• [MATERIAL PROVIDED]:
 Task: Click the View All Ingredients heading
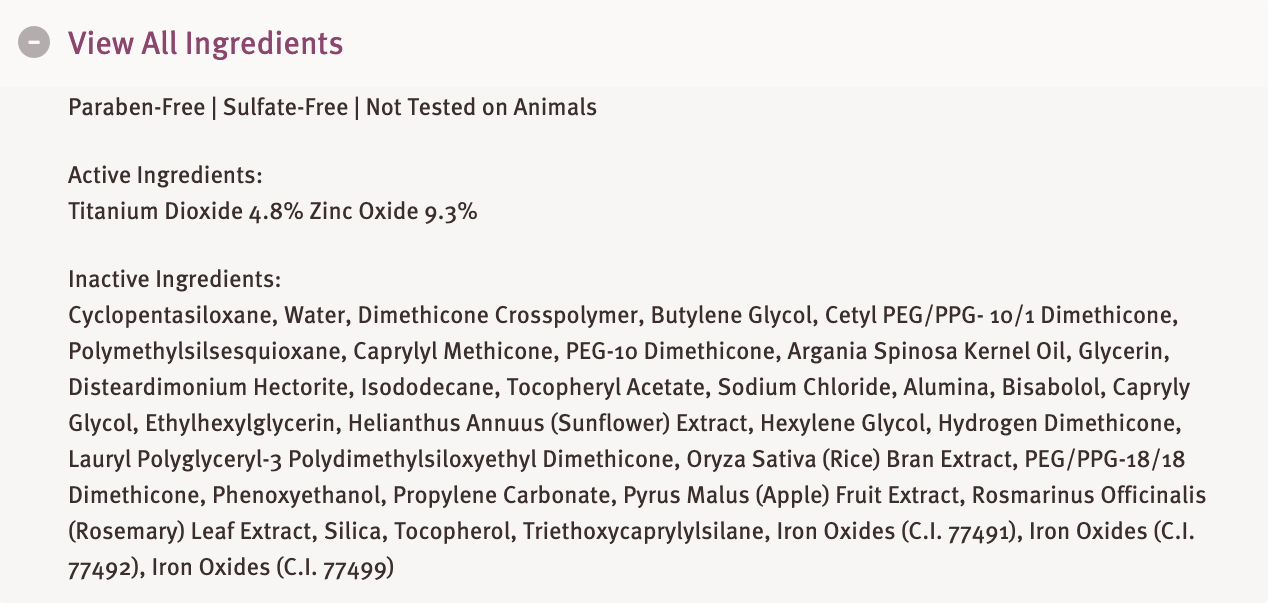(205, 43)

--

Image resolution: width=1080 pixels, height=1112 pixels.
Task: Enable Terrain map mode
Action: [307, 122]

• [INSTRUCTIONS TO FOLLOW]: Extract and reproduce verbatim the lines from the line containing "Image resolution: width=1080" through the line containing "Action: [307, 122]", inclusive of both.

• [EXERCISE OUTPUT]:
Image resolution: width=1080 pixels, height=1112 pixels.
Task: Enable Terrain map mode
Action: [307, 122]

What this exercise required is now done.